▶ [PASSAGE]:

Dear Keatsway,

I sit in a black leather plushy chair of an oversized waiting room. I am not sure when I’ll be done but I imagine it will be soon. Until then I’ll pass the time writing you a letter.

I’m in a car dealership (for repairs, not car buying), but if I blink I could be back at my gate in O’Hare. Except here there is free coffee–arguably not as good as Starbucks–and there are cars instead of airplanes on display.

Three weeks ago, en route from Toronto, I sat on a leather stool next to a rain splattered window drinking Argo tea, pen and journal in hand, looking out at aircraft carriers. I wished the moment could last forever. Someday soon I hope to be waiting in an airport on my way to see you. I have not, however, always felt this way about delays or waiting itself.

I feel like I am always waiting –to find my next apartment, to pursue my dreams, for the workday to be over, for the weekend to come, and then for the next weekend. Waiting for the answers to my increasingly long list of questions about the meaning of life, and learning to be OK with the space in between. The space where I act out several possibilities to my question, or sit back and wonder what my next move should be.

Waiting in an airport has no clear starting or ending point. You just can’t predict when the delay will happen and you have to be prepared to change plans and be flexible. To remain undeterred by a detour and not waste energy being angry or frustrated. To become creative and spontaneous with your time and your new plan of action.

After a year of plane delays I have finally discovered the secret to not becoming discouraged by them–accepting them completely, and finding a pleasant way to wait it out. Sometimes it’s as simple as staying nourished with healthy food, finding a quiet place to rest, discovering a new perspective, and seizing the opportunity to work on cherished pastimes–like reading or writing. Always ready to pick up everything at a moment’s notice when the plane finally does depart, and practicing patience and fortitude when it doesn’t.

▶ [WORK ORDER 1]:
Print the part of the letter that starts at the words "Three weeks ago, en" and ends after "move should be.".
The listing that follows is unrelated to the letter.

▶ [MATERIAL SHOWN]:
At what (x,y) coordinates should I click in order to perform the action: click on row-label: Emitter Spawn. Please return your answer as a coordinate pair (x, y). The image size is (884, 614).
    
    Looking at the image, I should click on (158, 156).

--

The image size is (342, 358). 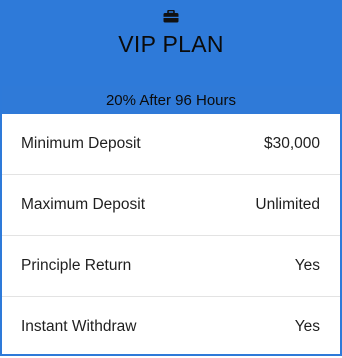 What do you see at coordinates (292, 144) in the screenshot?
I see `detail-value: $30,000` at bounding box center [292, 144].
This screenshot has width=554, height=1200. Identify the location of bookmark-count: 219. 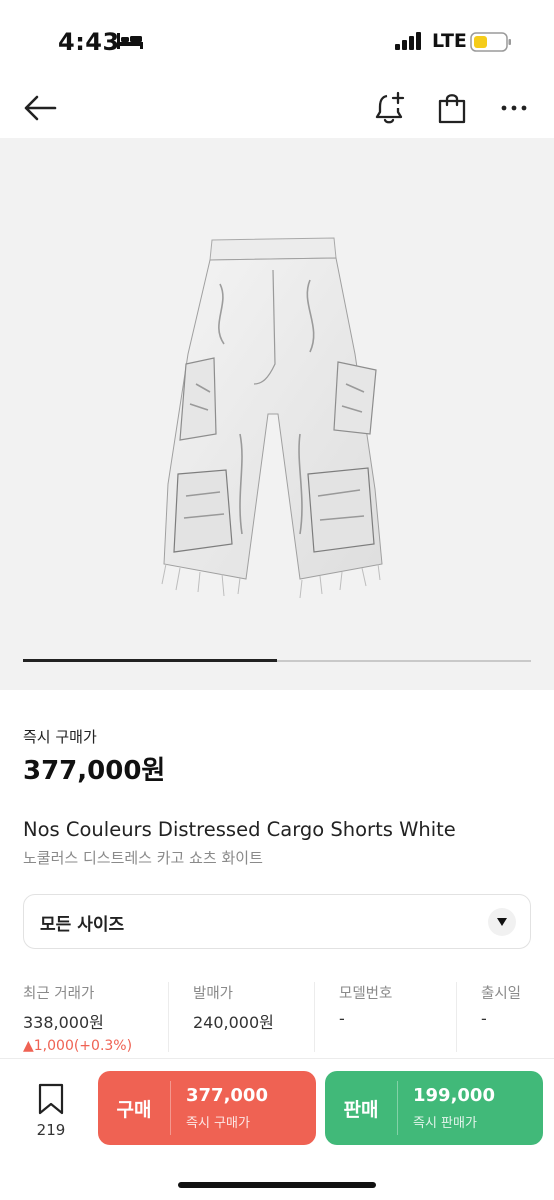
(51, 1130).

▶ [WORK ORDER 2]:
In the listing, rewrite the lines from the one that has "At what (x,y)" through the one that has "Looking at the", replacing "coordinate pair" with "point" and changing nothing else. Give only those lines.

▶ [REPLY 1]:
Three weeks ago, en route from Toronto, I sat on a leather stool next to a rain splattered window drinking Argo tea, pen and journal in hand, looking out at aircraft carriers. I wished the moment could last forever. Someday soon I hope to be waiting in an airport on my way to see you. I have not, however, always felt this way about delays or waiting itself.

I feel like I am always waiting –to find my next apartment, to pursue my dreams, for the workday to be over, for the weekend to come, and then for the next weekend. Waiting for the answers to my increasingly long list of questions about the meaning of life, and learning to be OK with the space in between. The space where I act out several possibilities to my question, or sit back and wonder what my next move should be.

▶ [REPLY 2]:
At what (x,y) coordinates should I click in order to perform the action: click on row-label: Emitter Spawn. Please return your answer as a point (x, y). The image size is (884, 614).
    
    Looking at the image, I should click on (158, 156).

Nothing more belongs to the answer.